- Born: Anthony Leslie Rowland Buckingham 28 November 1951 (age 74) London, England
- Occupation: Businessman
- Known for: Heritage Oil

= Tony Buckingham =

British businessman (born 1952)

Anthony Leslie Rowland Buckingham is a British businessman and oil industry executive with a significant shareholding in Heritage Oil Corporation. Heritage is listed on the Toronto Stock Exchange since 1999. In 2008, Heritage was listed on the London Stock Exchange. Buckingham's direct and indirect shareholding is estimated to represent 33% of Heritage. This share was reduced in November 2007 via a share placement made through JP Morgan and Canaccord.

According to the Sunday Times Rich List in 2019, Buckingham is worth £425 million. He is a former North Sea oil-rig diver.

== Private military background ==

Buckingham is a former partner of the private military company Executive Outcomes. A top-secret British intelligence report stated that "Executive Outcomes was registered in the UK in September 1993 by Anthony (Tony) Buckingham, a British businessman and Simon Mann, a former British officer". Buckingham denies that he registered Executive Outcomes in London and consistently denies any "corporate ties" to the defunct organisation.

Tony, along with founder and CEO of Executive Outcomes, Eeben Barlow, Deputy CEO Lafras Luitingh, and Simon Mann were the executive officers of Ibis Air, a separate partner company that was the aircraft procurement organisation that owned and operated many aircraft for EO and essentially operated as their private air force. Ibis Air could also access Soviet-era fighters and strike aircraft from the Angolan Air Force.

He has had no involvement with such organizations since 1999 and has spent his time running Heritage Oil of which he is the founder and former CEO. He was appointed to the board of directors in early 2008, coinciding with the company's listing on the London Stock Exchange.

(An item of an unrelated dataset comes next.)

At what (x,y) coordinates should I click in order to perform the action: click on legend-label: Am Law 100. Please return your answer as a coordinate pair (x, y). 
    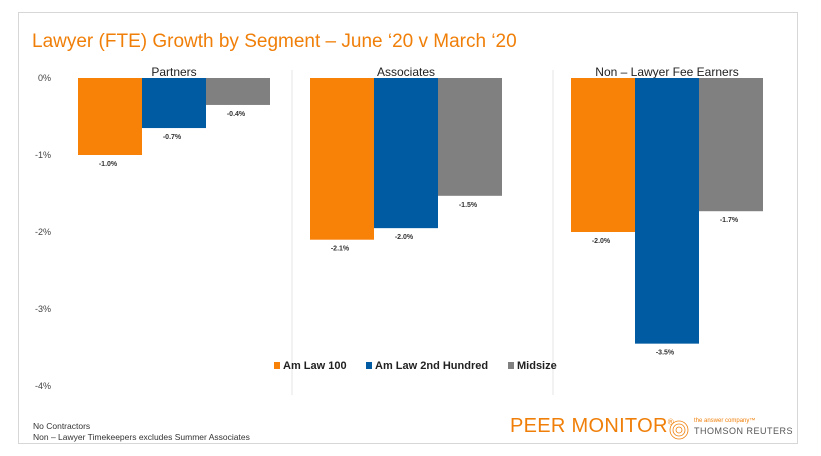
    Looking at the image, I should click on (315, 366).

He was part of the Valentine Strasser coup in Sierra Leone and was part of a group of mercenaries defending the National Provisional Ruling Council (NPRC), which later collapsed. To this day his name is still linked to these events and the fall of the government.

== Oil background ==

Buckingham, the former CEO and major shareholder of Heritage has led the company through exploration finds, including the hydrocarbon system in Lake Albert, Uganda and the M’Boundi oilfield in the Republic of Congo. There are recently awarded licenses in the Iraqi Kurdistan and Mali.

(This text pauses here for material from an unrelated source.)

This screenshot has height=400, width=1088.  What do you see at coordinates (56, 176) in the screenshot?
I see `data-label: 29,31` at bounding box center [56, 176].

Heritage Oil's subsidiary, Heritage Oil and Gas, drew attention to the 2016 publication of the Panama Papers. Emails among the Panama Papers documents showed how Heritage Oil and Gas Ltd re-domiciled itself to avoid paying $400m (£280m) in capital gains Tax to the Ugandan government.

==DiamondWorks==
Anthony Buckingham became the controlling shareholder and director of DiamondWorks when DiamondWorks' acquired a private company, Branch Energy Ltd., based on the Isle of Man for US$24.4 million in 1995–6. Branch Energy Ltd had a mining lease on the diamond-bearing Koidu property in Sierra Leone. In the early 1990s Buckingham's military consultancy was retained by Sierra Leone and Angola to provide mercenaries to improve security conditions for foreign mining companies. His Executive Outcomes (EO) protected DiamondWorks. Executive Outcomes (EO) and DiamondWorks shared offices in London with Sandline International, another military consultancy. London-headquartered, Johannesburg-based diamond exploration company DiamondWorks Ltd. (TSX: DMW) was one of three junior mining firms that traded on Canadian stock exchanges, (along with Toronto-based AmCan Minerals and Rex Diamond) that contacted Sierra Leone President Joseph Saidu Momoh in the early 1990s when the president was seeking new investors. DiamondWorks was "an outgrowth of Carson Gold and Vengold, companies promoted by Eric and Robert Friedland. DiamondWorks and Branch Energy became "the subject of widespread interest because of their apparent but much-denied connections with two major international security firms, Executive Outcomes, and Sandline." It has been argued that "regardless of Executive Outcome’s purpose, its involvement in Sierra Leone was in a good cause. EO successfully protected a democratically elected government against a brutal and illegitimate rebel force." Buckingham resigned from DiamondWorks in 1998, retaining a 25 percent share.

== Sailing ==

Buckingham is an avid and accomplished sailor, competing on behalf of Great Britain on many occasions. He has won many trophies at various regattas including Cowes Week. He won the Commodore's Cup in 2000. His yachts are usually named after the Ngoni people.